> _Work instruction_: Copy each line of the entries that includes the word "will".

> _Dataset entries_:
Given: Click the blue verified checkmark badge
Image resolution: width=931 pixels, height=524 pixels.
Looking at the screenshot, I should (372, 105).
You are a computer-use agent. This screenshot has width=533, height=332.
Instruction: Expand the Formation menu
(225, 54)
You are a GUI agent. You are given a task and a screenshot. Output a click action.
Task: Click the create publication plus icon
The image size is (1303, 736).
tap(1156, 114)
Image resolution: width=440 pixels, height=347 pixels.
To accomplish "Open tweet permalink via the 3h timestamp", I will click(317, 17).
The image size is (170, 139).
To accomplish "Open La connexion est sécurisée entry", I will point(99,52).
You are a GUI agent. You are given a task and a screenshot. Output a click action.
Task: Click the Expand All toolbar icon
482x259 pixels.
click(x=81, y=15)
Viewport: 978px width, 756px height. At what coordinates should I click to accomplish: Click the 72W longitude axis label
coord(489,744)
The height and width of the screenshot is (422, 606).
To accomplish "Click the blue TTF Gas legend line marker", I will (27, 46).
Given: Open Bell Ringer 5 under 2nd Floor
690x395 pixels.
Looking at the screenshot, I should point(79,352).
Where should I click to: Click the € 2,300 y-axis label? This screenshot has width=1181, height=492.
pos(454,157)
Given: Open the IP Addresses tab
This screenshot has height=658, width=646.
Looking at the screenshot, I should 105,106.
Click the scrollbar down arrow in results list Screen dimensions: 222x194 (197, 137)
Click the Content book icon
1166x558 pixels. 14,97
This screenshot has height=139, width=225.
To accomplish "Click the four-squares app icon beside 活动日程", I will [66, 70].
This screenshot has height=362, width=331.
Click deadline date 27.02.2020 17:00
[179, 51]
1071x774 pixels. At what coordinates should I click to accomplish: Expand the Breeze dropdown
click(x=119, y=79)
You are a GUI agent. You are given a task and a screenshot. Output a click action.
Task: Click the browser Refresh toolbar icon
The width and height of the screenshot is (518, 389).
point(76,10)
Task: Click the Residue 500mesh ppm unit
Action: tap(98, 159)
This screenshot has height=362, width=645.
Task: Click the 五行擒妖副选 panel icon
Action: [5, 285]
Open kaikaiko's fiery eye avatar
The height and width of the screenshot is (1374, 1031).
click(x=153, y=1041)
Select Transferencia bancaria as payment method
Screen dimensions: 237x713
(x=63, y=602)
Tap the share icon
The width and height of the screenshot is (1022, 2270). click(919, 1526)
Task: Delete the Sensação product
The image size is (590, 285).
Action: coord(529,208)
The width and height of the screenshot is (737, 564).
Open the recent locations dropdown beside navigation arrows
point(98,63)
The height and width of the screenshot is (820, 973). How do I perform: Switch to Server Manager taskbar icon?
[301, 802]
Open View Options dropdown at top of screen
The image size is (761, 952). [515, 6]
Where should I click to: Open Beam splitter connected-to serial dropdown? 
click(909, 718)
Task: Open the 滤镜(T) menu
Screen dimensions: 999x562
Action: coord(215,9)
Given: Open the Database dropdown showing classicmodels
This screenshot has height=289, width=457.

> _Answer section_:
To accomplish "Open tweet permalink via the 3h timestamp", I will click(317, 17).
To accomplish "Open La connexion est sécurisée entry", I will point(99,52).
To accomplish "Click the blue TTF Gas legend line marker", I will (27, 46).
To accomplish "Click the four-squares app icon beside 活动日程", I will [66, 70].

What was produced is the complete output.